Thursday, October 27, 2016

A Community of Writers and Readers

The world of crime fiction offers something special to readers and writers—a community of like-minded people and opportunities to get together and share books and discussion of the genre. The characters in our books seem just as real as the person sitting in the chair beside me, or the mailman who drops mail in the box every morning, and readers care about these characters sometimes just as much. During a conference in the 1990s a reader asked me about Chief Joe Silva’s family in the Mellingham series. That simple question led me to think harder about his family. The result was Last Call for Justice, which takes Joe back for a family reunion, where an old grudge surfaces and an old crime is solved.

Anyone who knows me knows I love talking and writing about India. To date there are four novels in the Anita Ray series, beginning with Under the Eye of Kali. Readers can count on a lot of local color as well as references to Indian food, and one of the most fun things I did was write up a couple of recipes to give away at events. Some writers have bookmarks and business cards; I have recipe cards. And sometimes a member of a panel audience will suggest another Indian dish for me to try.

Last week, at the Marstons Mills Public Library, I had the pleasure of talking about crime fiction with two other writers to a small but attentive audience. Connie Johnson Hambley, Carolyn Marie Wilkins and I write very different crime novels, but we have similar experiences as writers. We ran out of time to answer all the questions the audience members wanted to ask, so here is an answer to one of the questions. Jill asked what British mysteries do I enjoy reading? I didn’t have enough time to answer, so this blog post is for Jill. Here’s a list of authors I hope to read this year—I have a stack of their books ready and waiting. Now, if I just had more time . . .
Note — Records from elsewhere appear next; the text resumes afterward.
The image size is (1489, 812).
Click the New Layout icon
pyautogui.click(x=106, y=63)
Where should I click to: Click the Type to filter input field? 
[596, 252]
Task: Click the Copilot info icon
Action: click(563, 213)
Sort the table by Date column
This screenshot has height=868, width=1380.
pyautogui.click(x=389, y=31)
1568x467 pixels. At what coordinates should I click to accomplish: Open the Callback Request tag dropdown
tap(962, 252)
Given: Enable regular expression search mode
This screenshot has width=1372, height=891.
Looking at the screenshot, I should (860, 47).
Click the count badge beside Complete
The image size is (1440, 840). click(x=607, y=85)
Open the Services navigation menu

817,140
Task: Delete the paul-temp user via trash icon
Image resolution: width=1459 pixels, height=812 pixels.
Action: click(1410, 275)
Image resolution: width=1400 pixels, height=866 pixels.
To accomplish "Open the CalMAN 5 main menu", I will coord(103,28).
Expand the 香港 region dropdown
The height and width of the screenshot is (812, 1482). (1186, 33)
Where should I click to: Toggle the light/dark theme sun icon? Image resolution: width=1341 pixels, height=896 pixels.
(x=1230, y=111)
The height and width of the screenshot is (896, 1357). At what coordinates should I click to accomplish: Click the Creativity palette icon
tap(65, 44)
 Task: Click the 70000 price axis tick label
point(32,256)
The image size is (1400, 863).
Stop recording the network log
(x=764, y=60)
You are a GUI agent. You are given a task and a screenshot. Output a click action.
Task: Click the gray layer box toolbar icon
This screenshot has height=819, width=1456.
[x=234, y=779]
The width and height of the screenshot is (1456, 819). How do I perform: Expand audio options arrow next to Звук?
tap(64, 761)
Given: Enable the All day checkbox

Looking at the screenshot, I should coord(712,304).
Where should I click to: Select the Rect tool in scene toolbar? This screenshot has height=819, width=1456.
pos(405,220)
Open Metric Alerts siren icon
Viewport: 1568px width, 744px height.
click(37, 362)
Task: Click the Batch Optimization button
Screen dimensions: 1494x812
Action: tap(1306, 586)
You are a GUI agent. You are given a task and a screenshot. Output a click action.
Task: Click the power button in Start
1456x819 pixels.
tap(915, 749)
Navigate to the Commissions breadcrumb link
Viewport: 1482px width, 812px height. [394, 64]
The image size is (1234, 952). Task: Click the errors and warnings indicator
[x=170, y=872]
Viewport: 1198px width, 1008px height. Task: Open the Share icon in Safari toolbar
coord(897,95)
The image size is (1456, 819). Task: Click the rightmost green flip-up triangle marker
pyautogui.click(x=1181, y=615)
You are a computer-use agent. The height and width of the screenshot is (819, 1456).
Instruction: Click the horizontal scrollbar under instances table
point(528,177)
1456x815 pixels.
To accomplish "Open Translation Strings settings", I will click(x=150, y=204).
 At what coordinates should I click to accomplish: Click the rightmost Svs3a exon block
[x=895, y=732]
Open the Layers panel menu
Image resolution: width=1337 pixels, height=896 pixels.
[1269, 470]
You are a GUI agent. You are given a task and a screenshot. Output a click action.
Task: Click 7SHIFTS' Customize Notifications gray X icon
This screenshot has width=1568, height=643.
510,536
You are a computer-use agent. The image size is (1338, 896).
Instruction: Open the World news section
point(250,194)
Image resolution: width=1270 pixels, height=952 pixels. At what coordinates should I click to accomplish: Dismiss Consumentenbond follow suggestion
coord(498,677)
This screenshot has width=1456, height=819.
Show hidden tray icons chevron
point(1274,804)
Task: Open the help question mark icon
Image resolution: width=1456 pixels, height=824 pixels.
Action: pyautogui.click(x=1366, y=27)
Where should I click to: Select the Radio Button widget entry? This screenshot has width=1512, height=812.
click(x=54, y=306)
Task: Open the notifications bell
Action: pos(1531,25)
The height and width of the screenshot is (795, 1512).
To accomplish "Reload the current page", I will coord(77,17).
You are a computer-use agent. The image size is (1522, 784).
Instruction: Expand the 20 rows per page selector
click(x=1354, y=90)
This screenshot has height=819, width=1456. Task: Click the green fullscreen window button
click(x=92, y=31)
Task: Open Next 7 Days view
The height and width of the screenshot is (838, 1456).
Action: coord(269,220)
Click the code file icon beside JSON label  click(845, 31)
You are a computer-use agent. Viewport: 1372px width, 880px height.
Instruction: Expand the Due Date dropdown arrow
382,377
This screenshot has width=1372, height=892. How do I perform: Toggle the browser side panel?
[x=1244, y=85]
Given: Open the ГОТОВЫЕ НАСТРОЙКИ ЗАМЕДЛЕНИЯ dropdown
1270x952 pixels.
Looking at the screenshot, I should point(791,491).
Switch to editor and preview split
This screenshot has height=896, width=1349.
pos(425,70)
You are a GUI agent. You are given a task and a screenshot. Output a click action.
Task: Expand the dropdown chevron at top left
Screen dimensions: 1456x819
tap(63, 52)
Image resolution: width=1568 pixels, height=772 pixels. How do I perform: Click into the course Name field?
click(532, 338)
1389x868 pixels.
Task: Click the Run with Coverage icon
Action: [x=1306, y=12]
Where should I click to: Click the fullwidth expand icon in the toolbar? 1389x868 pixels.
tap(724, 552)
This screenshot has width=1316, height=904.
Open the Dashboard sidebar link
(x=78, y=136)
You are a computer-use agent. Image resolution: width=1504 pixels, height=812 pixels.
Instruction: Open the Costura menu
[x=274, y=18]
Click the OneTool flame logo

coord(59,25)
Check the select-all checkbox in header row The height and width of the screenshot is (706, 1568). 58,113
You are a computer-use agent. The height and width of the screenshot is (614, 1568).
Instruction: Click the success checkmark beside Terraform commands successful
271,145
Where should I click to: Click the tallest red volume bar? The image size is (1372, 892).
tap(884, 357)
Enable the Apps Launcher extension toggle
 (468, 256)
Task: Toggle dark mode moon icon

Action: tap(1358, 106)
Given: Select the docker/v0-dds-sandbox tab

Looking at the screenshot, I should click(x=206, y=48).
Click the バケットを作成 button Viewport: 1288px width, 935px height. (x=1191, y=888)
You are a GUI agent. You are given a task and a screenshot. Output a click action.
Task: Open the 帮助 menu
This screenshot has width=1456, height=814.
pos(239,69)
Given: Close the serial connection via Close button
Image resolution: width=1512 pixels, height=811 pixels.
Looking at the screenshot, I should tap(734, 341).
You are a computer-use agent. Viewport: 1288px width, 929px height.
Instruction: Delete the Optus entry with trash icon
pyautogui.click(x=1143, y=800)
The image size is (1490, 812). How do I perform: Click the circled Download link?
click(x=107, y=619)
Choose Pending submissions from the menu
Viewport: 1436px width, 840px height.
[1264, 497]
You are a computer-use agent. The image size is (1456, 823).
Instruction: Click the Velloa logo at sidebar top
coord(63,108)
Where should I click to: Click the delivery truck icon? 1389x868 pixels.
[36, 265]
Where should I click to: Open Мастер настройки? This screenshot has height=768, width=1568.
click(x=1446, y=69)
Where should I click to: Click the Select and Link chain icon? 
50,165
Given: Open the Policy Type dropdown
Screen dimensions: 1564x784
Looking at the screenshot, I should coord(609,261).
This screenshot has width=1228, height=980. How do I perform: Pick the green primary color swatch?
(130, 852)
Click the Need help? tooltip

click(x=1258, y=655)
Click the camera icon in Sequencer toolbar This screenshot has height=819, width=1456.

Over the coming year, I hope to read books by M.C. Beaton, Frances Brody, Anne Cleeves, Martin Edwards, Peter Lovesey, Charles Todd, Peter Robinson, Ashley Weaver, and Jacqueline Winspear. I also hope to fit in one or two books by Rhys Bowen, Peter Dickinson, Felix Francis, and Anne Perry. I’m sad that Ruth Rendell is no longer with us, but I haven’t yet read all of her books, so I still have some to look forward to.

These authors are only some of those whose books are lined up on a bureau in the upstairs hallway. I’m working my way through them slowly but surely. And if I go to my local library’s fall book sale, I’m sure to find more to add to the list. But these names should be enough to get you, Jill, and others started.

Tuesday, October 4, 2016

Ideas Are Everywhere

For the last several months, our city has been installing new sidewalks and water pipes. This has meant shutting down long sections of major streets and bringing in many pieces of big equipment while macadam is torn up, sewer drains are moved, and water pipes are replaced. We awake at seven in the morning to heavy drills and tin drums rolling around.

Because our section of the street is the widest, the construction crew has been storing dozens of granite curbs and other items in this section. Trucks travel back and forth tamping down temporary trenches, sending up swirls of dirt. Our sidewalks are torn up, plastic barrels narrow the street even more, and our driveways are shut off for days, even weeks, at a time. The lines for cable and the telephone are scattered across the dirt, and one neighbor, with two young school-age children, lost both for over a week. Apparently these lines going to be reinstalled about two inches below the surface, without the protection of plastic pipes or depth below the ground.

And through it all I have the same thought: if people really wonder where my ideas as a writer come from, they should look out my window. I have imagined hapless construction workers clearing the lawn to lay out the new sidewalk and digging up a body. I have turned carelessly buried plastic water bottles into bags of stolen gems haphazardly lost and now gone forever, or until . . . I have imagined neighbors arguing endlessly with City Hall about the path of the new sidewalk, all in a desperate attempt to prevent someone from digging up—what? The trash collector is required to come before seven in the morning, and at that early hour, before we have full light, is witness to more than he should know about.

If you want to know where I get my ideas, just look out my window. Or better yet, take a walk through the neighborhood. Ideas are everywhere.